Care Provided By Dr. Carla Canniffe

Pregnancy Care for Women with Heart Disease

The risk of pregnancy in women with a heart condition varies greatly depending on the underlying condition and their current health. There can be a risk both to the mother and the fetus.

All women with a known cardiac or aortic condition should see an expert in advance of planning a pregnancy to discuss possible risks and any necessary precautions that should be taken. For a small number of patients, pregnancy is not advised, so reliable birth control (contraceptive) options should be discussed.

Dr. Canniffe has trained in Cardiac Maternity Medicine in St. Barts Cardiac Centre, The Royal London & University College London Hospital and is experienced in managing high risk cardiac pregnancies.

The aim of our clinic is to enable women with pre-existing cardiac conditions, or a cardiac condition which arises during pregnancy, to achieve a successful pregnancy and birth.
We provide a dedicated service to support women considering pregnancy, as well as providing careful monitoring during pregnancy.

Cardiac Maternity Services

  • Pre Conception Counselling

    The possible risks of pregnancy vary greatly depending on the underlying cardiac condition. All women with a known cardiac condition should discuss these possible risks with an expert in the field, prior to undertaking pregnancy.

    Part of this process is having up to date cardiac information – documented baseline symptoms, exercise capacity (treadmill test), imaging (echo or cardiac MRI) and rhythm (ECG or Holter).
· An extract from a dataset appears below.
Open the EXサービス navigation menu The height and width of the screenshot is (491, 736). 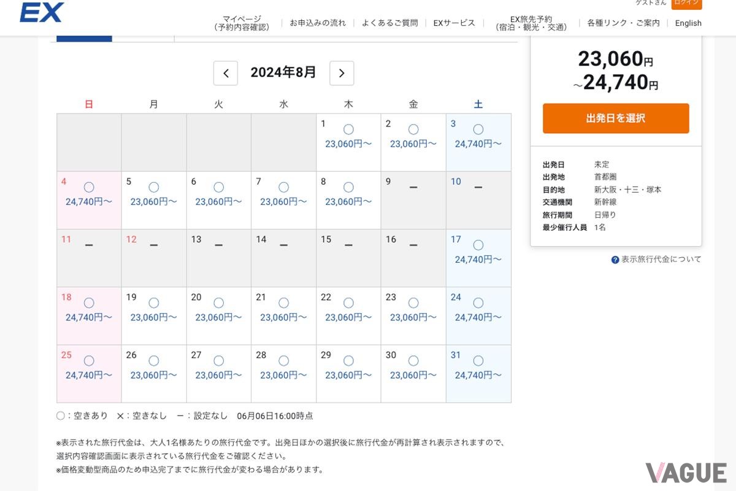tap(454, 23)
    We provide this service at our clinic, firstly by updating any necessary cardiac investigations and then by having an individualised discussion with the patient regarding what they might expect during pregnancy and what risks might apply to them. This includes addressing which medications are safe to use in pregnancy and breastfeeding.
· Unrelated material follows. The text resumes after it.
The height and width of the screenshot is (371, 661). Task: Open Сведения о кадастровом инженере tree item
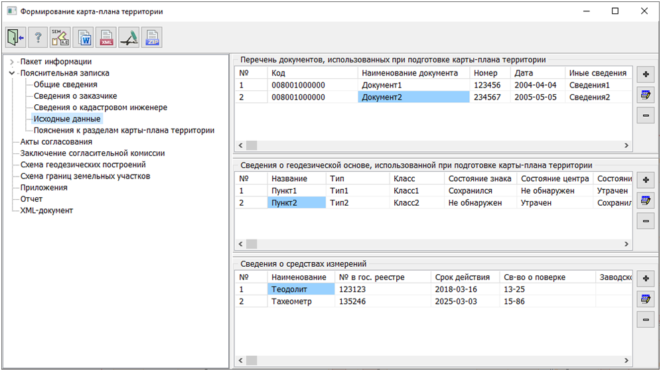(100, 107)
    We also aim to set out a clear schedule for how often cardiac monitoring during pregnancy would need to take place and whether any specialised scan of the fetus should be performed during the pregnancy.

  • Monitotring During Pregnancy

    The frequency of cardiac monitoring during pregnancy depends on the underlying condition. Monitoring usually involves a cardiac appointment where we assess symptoms and perform a cardiac examination, blood pressure check and cardiac imaging (echo)- but monitoring is always tailored on an individual basis.

    We try to set out a schedule prior to pregnancy as to how often cardiac monitoring might be needed, however this can change if a patient develops symptoms or complications during the pregnancy.

    If specialist imaging of your baby’s heart (fetal echocardiography) is required, we will coordinate this with the most appropriate local unit.

    We work closely with the obstetric team & GP involved in each patient’s care (as well as other medical specialists, as required) to ensure that all the teams involved are aware of any specific cardiac risks and if any management.

  • Delivery Planning

    We work closely with the obstetric team, GP and all other specialists involved in each patient’s care during pregnancy to develop a delivery plan.

    This plan outlines the underlying cardiac condition, the appropriate site (hospital) for delivery, the appropriate mode of delivery (c-section or vaginal etc.) and whether any specific precautions need to be taken.

    In our experience, delivery plans have helped both medical staff and patients have a positive experience during pregnancy and delivery. They minimise unforeseen complications and allow for safe and effective planning.

  • Post Partum Follow-up

    The haemodynamic and hormonal changes of pregnancy can have an impact on heart health for months after pregnancy. As such we arrange the appropriate follow up for each patient. This involves 1 – 2 clinic visits with a medical examination, rhythm check and imaging of the heart (echo). We also provide clear advice on any changes to medications and safety of such medications if the patient is choosing to breastfeed. Contraceptive options for the future would also be discussed at follow up appointments.